Find a place to work, and keep your supplies on hand, organized, and accessible. Good job, Jess, you are actually making some headway in this direction already. The craft room (ahem, basement) is starting to actually look inhabitable, and your art supplies are corralled, organized, and easy to find (for once in your life). Now you can find what you need when you need it, instead of getting frustrated, grabbing whatever’s on hand, and regretting it in the finished result.
Carry around a notebook (for me it will be two, one for art, one for writing) to jot, sketch, and plan projects. Date them. Choose one (two, tops) at a time to work on. You have a huge problem with 1.) forgetting your “best” ideas, and 2.) having ideas that are woefully un/underdeveloped. Jot them down. Flesh them out. Let them sit and come back to them. See if you can improve. Cycle through this process at least once before you even think of sitting down to work.

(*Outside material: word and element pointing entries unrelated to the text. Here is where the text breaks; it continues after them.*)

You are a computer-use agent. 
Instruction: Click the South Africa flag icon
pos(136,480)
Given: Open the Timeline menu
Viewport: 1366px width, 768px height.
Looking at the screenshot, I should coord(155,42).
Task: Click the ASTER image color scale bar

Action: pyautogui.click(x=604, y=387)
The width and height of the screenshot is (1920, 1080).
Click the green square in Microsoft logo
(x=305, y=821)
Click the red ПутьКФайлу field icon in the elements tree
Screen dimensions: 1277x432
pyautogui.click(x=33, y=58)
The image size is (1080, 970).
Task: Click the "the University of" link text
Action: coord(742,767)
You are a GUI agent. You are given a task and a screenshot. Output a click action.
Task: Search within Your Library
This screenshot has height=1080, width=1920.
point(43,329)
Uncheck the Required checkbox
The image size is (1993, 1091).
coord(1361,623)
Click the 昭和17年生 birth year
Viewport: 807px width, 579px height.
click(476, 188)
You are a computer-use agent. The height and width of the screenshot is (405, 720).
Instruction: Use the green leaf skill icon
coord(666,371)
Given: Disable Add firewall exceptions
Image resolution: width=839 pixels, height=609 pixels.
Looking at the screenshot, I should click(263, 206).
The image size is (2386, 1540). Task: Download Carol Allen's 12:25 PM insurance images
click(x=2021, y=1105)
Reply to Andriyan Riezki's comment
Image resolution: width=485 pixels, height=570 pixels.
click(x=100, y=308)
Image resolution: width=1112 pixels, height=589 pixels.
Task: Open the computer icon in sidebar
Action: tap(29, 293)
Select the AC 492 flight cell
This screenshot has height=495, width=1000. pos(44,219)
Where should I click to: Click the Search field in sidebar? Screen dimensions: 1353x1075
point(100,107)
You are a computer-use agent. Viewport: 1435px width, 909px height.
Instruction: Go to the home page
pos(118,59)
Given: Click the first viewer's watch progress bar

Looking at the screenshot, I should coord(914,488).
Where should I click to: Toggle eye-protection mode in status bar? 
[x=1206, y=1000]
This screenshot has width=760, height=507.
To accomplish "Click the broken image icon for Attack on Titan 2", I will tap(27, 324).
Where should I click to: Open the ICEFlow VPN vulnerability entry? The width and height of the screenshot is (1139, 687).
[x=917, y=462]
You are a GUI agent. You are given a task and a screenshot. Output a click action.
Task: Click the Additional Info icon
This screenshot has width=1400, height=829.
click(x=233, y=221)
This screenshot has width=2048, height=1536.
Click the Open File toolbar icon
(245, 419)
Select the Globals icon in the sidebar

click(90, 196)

Do not start new projects until you finish the current ones. No, not even if you get stuck. If you get stuck, open that notebook back up. See where you went wrong. See what you could do differently. Run to your blog or Twitter or your artsy friends on Facebook and ask them to take a second look, ask them for advice, ask them for new perspective on the problem. It feels better (and is better for your mental health) to have one or two projects in meaningfully and thoughtfully in production than to have a dozen nascent projects being hastily and sloppily thrown together.
I don’t think I’ve asked you all yet; what are your creative goals for this year? Is there a particular project you want to tackle, or are you like me, and interested in developing a reliable method to make creativity as a meaningful part of your life?